▸ WHAT NEEDS TO BE DONE: Please report how many lines in the records below contain "column". Reply with the number alone.

###

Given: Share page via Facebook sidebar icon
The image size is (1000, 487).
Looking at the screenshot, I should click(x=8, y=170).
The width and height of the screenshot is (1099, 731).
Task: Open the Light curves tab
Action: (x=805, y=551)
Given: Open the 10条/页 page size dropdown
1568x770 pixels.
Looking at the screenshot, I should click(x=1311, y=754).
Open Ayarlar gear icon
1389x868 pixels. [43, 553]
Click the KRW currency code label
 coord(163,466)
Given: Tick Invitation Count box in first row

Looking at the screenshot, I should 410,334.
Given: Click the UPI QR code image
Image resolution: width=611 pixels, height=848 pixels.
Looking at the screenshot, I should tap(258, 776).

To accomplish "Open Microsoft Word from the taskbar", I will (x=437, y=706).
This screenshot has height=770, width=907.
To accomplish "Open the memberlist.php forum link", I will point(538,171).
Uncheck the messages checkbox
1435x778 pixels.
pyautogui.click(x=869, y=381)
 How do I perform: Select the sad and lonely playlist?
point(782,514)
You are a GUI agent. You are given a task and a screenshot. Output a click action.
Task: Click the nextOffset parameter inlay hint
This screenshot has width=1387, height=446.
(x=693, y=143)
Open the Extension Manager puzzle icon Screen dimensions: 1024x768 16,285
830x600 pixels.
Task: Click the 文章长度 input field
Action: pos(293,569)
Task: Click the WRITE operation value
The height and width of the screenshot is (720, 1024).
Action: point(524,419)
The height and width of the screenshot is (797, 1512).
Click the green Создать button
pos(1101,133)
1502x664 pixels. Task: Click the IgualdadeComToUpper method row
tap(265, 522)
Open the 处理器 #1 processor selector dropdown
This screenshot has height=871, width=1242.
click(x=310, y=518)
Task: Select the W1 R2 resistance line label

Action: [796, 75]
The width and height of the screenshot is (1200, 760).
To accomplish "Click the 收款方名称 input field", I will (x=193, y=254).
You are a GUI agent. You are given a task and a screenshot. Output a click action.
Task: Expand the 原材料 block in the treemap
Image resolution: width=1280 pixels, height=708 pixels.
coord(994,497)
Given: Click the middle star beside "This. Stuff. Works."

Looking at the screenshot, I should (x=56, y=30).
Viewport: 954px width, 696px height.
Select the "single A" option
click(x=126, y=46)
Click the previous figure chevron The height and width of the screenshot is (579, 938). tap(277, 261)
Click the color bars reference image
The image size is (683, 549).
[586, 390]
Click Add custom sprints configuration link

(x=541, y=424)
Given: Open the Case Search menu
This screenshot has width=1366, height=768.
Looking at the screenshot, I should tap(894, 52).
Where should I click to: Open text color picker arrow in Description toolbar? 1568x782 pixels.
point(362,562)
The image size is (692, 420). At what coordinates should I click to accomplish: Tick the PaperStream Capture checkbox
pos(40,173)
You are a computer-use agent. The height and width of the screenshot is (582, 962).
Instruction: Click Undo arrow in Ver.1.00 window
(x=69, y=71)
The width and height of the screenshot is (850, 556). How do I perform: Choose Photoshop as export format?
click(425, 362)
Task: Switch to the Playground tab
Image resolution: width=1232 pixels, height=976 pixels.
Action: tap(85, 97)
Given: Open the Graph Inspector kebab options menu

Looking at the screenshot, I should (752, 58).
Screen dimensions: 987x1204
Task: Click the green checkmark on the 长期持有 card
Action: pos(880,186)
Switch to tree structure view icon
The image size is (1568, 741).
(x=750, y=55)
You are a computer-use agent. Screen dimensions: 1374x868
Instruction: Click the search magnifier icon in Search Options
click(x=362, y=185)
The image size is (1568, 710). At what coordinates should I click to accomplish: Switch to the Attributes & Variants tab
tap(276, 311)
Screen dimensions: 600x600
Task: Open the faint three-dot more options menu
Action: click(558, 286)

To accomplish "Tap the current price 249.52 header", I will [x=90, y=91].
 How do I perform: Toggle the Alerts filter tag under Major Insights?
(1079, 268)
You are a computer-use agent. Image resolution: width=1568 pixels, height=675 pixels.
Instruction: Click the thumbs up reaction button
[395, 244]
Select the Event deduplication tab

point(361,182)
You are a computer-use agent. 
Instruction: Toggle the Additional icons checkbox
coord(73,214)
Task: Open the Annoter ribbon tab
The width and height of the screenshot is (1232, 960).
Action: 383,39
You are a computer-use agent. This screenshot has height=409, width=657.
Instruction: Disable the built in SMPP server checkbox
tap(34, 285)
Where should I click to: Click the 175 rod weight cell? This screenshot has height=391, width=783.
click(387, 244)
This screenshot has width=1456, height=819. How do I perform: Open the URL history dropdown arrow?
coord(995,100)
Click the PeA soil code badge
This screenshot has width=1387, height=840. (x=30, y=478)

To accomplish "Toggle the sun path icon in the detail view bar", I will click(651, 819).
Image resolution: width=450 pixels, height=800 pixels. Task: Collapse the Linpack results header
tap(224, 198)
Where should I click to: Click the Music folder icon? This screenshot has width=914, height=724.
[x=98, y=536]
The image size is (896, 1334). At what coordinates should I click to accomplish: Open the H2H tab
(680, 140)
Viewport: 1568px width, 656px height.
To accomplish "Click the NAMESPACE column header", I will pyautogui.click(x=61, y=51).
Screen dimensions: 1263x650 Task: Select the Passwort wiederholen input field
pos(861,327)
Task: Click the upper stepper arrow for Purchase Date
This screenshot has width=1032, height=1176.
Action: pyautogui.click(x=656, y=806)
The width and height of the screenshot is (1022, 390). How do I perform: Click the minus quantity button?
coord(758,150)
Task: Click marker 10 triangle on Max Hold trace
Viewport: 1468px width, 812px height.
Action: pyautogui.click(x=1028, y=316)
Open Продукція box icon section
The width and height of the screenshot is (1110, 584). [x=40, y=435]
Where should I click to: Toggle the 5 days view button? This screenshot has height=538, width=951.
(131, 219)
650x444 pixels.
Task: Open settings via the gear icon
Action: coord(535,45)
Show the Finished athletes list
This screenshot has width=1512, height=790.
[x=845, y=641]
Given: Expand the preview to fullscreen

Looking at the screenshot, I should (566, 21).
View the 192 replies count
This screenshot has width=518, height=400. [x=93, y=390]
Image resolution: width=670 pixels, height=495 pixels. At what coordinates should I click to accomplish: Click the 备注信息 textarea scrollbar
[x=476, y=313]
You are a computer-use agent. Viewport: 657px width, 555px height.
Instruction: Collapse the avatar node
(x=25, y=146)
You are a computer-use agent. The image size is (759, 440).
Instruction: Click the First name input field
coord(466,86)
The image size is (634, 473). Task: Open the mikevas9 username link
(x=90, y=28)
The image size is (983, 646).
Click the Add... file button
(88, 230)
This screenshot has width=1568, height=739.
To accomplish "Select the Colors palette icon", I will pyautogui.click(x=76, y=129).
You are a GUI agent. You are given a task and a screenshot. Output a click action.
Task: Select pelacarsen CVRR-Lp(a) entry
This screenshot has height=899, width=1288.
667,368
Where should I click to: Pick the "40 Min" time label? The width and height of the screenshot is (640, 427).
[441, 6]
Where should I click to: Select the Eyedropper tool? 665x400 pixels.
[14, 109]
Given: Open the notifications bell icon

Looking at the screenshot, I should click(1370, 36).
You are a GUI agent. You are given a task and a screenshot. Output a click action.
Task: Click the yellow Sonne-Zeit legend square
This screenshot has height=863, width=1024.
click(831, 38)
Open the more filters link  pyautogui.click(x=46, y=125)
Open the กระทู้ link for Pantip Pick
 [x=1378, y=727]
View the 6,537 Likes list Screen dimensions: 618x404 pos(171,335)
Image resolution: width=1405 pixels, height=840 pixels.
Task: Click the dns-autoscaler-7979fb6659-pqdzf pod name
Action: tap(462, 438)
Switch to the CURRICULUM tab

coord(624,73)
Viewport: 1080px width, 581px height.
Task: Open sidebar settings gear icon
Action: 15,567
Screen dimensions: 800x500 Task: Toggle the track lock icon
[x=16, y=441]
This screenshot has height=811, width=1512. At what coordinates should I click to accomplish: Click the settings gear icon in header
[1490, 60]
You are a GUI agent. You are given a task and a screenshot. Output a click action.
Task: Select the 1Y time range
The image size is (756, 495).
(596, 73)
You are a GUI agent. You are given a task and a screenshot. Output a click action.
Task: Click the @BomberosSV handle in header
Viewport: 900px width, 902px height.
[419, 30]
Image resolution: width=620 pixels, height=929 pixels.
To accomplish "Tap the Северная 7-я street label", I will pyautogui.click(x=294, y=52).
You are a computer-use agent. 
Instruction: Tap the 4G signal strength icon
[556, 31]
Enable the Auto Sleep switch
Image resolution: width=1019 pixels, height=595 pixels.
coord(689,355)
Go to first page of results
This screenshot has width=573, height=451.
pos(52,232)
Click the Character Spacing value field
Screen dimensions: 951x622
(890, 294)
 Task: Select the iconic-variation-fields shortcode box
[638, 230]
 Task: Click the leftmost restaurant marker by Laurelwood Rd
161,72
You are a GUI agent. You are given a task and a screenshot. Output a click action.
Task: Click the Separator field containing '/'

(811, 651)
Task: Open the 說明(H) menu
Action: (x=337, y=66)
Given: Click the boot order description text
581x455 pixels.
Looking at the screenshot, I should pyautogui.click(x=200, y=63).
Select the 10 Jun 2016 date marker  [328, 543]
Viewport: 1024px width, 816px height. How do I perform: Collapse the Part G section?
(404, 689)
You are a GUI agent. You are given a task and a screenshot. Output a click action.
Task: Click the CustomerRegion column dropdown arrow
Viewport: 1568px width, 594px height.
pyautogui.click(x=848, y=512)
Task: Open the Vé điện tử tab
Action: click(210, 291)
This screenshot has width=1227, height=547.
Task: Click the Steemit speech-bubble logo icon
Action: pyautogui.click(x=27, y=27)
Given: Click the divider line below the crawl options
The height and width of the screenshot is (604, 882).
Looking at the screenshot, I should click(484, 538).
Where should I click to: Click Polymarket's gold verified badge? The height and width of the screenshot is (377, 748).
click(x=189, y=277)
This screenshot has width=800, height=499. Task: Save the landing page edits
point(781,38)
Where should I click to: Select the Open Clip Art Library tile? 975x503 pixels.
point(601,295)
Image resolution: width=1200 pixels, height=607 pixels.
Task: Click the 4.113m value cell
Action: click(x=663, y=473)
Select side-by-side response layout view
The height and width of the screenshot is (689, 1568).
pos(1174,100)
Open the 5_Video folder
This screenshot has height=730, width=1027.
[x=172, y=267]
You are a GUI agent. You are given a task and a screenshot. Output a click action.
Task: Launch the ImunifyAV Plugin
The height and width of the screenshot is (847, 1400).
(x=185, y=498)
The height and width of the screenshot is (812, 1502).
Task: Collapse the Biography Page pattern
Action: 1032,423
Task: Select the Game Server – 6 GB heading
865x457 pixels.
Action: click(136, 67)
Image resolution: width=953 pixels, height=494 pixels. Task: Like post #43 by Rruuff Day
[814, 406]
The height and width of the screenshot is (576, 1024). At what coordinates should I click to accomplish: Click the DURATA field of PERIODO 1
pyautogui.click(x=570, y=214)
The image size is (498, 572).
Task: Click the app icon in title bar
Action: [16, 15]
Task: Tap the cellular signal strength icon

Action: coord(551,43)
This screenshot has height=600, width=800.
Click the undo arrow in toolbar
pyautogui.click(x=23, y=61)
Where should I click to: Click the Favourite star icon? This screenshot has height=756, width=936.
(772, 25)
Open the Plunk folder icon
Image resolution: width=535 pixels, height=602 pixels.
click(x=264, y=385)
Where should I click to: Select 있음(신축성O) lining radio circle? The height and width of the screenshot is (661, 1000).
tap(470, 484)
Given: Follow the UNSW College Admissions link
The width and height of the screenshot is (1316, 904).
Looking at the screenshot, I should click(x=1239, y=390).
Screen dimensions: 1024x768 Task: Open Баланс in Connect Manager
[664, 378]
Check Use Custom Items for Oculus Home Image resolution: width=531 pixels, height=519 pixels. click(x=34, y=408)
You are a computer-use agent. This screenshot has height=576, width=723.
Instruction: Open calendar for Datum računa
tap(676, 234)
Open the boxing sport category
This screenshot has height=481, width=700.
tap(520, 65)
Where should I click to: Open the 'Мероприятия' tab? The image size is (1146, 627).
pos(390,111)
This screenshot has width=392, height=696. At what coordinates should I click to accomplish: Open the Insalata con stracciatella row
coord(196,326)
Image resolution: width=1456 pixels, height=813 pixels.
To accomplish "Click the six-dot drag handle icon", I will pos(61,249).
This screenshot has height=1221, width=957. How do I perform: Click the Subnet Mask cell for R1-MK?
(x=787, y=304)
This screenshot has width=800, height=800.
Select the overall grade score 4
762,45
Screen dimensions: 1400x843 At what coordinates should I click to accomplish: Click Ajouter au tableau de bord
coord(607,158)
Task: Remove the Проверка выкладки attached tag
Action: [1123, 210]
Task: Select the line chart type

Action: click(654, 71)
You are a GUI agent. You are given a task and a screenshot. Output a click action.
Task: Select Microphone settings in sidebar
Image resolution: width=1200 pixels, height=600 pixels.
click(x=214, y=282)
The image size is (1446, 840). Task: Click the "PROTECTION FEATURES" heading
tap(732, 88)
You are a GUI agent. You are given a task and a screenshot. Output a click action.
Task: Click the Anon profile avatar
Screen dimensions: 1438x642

###

▸ SOLUTION TO THIS EXERCISE: 2